#### Ziel der Übung:
Bitte schreiben Sie den Auszug über die geplante Unterbringung Geflüchteter im Landkreis weiter, anschließend an seinen letzten Satz.

#### Auszug:
“Maximal 15 geflüchtete Personen sollen an einem Standort untergebracht werden”

Von Claus Jotzo

Gegen das vom Landkreis in der Riegelgrube geplante Containerdorf für Geflüchtete regte sich breiter Widerstand. Ein Großteil der in dem Gewerbegebiet ansässigen Unternehmen und Grundstückseigentümer nahmen die Sache in die Hand, beauftragte einen Rechtsanwalt und lieferte gute Argumente für den Abbruch der dortigen Planungen. Möglich war das, weil die Kreisverwaltung lange vor der Realisierung aktiv auf einen Teil der Betroffenen zuging. Nicht optimal. Aber immerhin. In der Hofgartenstrasse 4 sollen nur 25 oder 26 oder Geflüchtete unterbracht werden.

#### Bereitgestellte Daten:
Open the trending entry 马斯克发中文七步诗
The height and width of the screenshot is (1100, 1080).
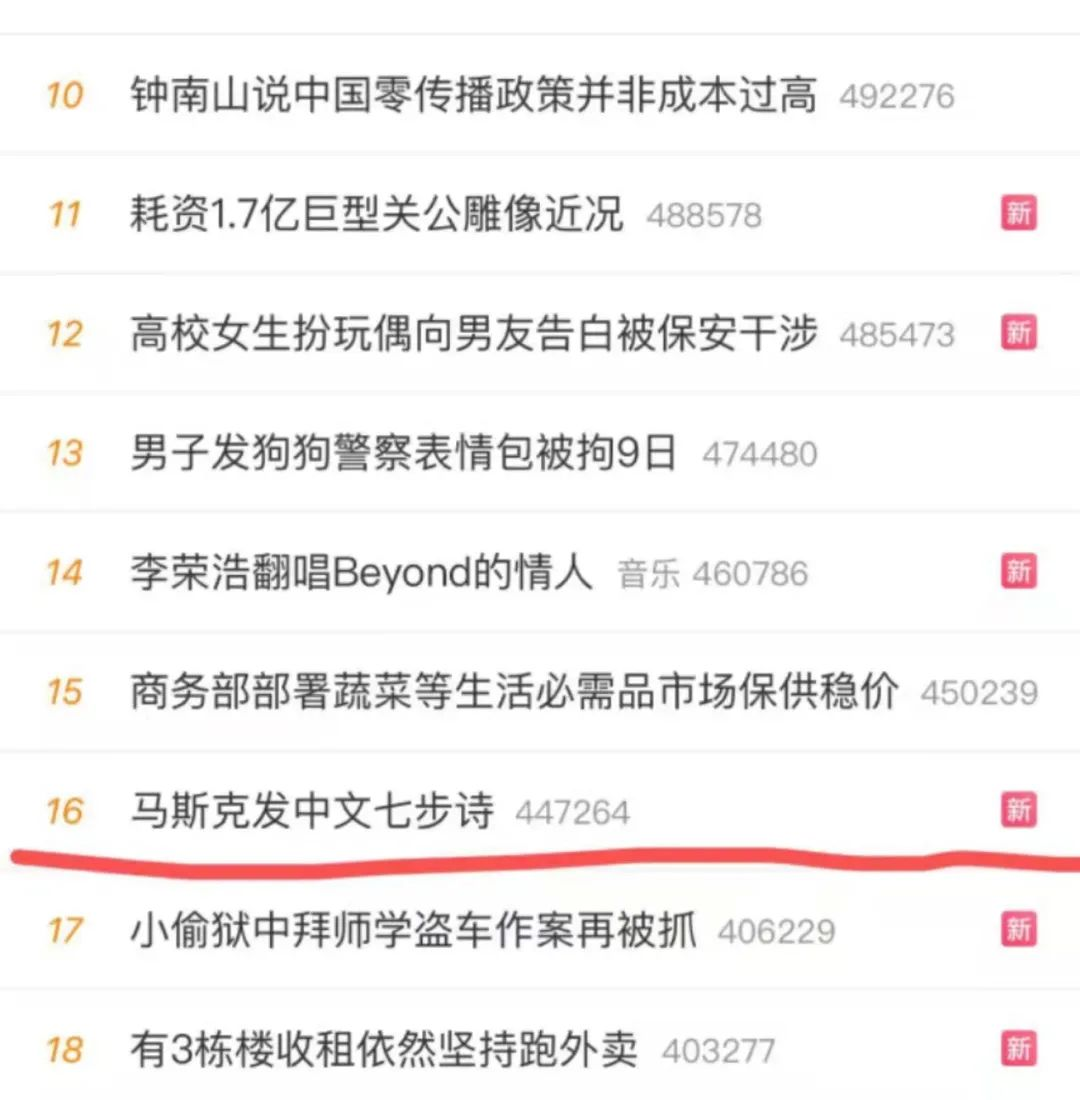312,811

#### Erwartete Ausgabe:
Die Nachbarschaft erfuhr erst von dem Projekt, als die Stadt bereits einen Mietvertrag mit dem Investor geschlossen hatte. Zu einer Anwohnerinformation kam es erst nach massiven Protesten vor Ort. Über 80 Personen nahmen am 10. Juli 2024 trotz ungewöhnlicher Uhrzeit (16:30 Uhr) an der Veranstaltung teil (diese Seite berichtete). Der Großteil brachte Bedenken und Ängste zum Ausdruck. Ein paar Tage später, am 15.7.2024, startete eine Anwohnerin eine Online-Pedition. Dort haben bisher 70 Personen eine Unterstützungsunterschrift geleistet.

Wichtiger als diese Zahl sind die Kommentare, die dort veröffentlicht werden. Viele entsprechen den Wortmeldungen aus der Anwohnerversammlung. Deutlich werden Ängste und Sorgen. Es macht Sinn, sich mit vielen dieser Aussagen auseinanderzusetzen. Seit der Anwohnerversammlung ist dies seitens der Stadt nicht in dem Umfang geschehen, wie die Betroffenen es für nötig halten. Offensichtlich wird von den Verantwortlichen nicht verstanden, welcher sozialer Sprengstoff da entsteht. Viele Menschen fühlen sich unverstanden und alleingelassen.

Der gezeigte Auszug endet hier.